- _ACTIVITY_
Can you restate the records below word for word?

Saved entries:
--------------------------------------------------

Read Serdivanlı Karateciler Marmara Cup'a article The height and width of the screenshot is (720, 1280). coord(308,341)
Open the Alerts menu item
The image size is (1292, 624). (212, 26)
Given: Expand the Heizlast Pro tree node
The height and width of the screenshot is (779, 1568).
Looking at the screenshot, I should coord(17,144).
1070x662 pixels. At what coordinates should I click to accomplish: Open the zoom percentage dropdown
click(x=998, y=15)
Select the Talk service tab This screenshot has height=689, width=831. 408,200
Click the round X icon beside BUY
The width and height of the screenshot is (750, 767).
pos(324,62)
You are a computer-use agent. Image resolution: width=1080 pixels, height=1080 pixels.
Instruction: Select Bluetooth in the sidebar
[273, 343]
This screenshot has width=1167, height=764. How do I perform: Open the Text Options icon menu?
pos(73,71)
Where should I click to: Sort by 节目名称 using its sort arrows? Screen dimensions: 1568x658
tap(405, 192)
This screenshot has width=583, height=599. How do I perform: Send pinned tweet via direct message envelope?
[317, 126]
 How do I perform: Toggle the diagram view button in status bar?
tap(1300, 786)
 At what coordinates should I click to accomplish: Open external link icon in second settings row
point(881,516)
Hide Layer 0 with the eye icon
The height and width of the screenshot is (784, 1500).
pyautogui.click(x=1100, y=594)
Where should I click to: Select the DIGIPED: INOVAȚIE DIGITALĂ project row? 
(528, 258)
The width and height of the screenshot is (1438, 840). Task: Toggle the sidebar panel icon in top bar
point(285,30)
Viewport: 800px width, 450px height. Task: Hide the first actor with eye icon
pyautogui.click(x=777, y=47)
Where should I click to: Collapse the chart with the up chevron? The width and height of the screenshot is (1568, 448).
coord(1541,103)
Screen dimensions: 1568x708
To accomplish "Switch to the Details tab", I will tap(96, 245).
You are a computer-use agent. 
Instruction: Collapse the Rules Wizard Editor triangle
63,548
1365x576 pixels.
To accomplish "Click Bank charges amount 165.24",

--------------------------------------------------

- _RESULT OF THIS TASK_
Read Serdivanlı Karateciler Marmara Cup'a article The height and width of the screenshot is (720, 1280). coord(308,341)
Open the Alerts menu item
The image size is (1292, 624). (212, 26)
Given: Expand the Heizlast Pro tree node
The height and width of the screenshot is (779, 1568).
Looking at the screenshot, I should coord(17,144).
1070x662 pixels. At what coordinates should I click to accomplish: Open the zoom percentage dropdown
click(x=998, y=15)
Select the Talk service tab This screenshot has height=689, width=831. 408,200
Click the round X icon beside BUY
The width and height of the screenshot is (750, 767).
pos(324,62)
You are a computer-use agent. Image resolution: width=1080 pixels, height=1080 pixels.
Instruction: Select Bluetooth in the sidebar
[273, 343]
This screenshot has width=1167, height=764. How do I perform: Open the Text Options icon menu?
pos(73,71)
Where should I click to: Sort by 节目名称 using its sort arrows? Screen dimensions: 1568x658
tap(405, 192)
This screenshot has width=583, height=599. How do I perform: Send pinned tweet via direct message envelope?
[317, 126]
 How do I perform: Toggle the diagram view button in status bar?
tap(1300, 786)
 At what coordinates should I click to accomplish: Open external link icon in second settings row
point(881,516)
Hide Layer 0 with the eye icon
The height and width of the screenshot is (784, 1500).
pyautogui.click(x=1100, y=594)
Where should I click to: Select the DIGIPED: INOVAȚIE DIGITALĂ project row? 
(528, 258)
The width and height of the screenshot is (1438, 840). Task: Toggle the sidebar panel icon in top bar
point(285,30)
Viewport: 800px width, 450px height. Task: Hide the first actor with eye icon
pyautogui.click(x=777, y=47)
Where should I click to: Collapse the chart with the up chevron? The width and height of the screenshot is (1568, 448).
coord(1541,103)
Screen dimensions: 1568x708
To accomplish "Switch to the Details tab", I will tap(96, 245).
You are a computer-use agent. 
Instruction: Collapse the Rules Wizard Editor triangle
63,548
1365x576 pixels.
To accomplish "Click Bank charges amount 165.24",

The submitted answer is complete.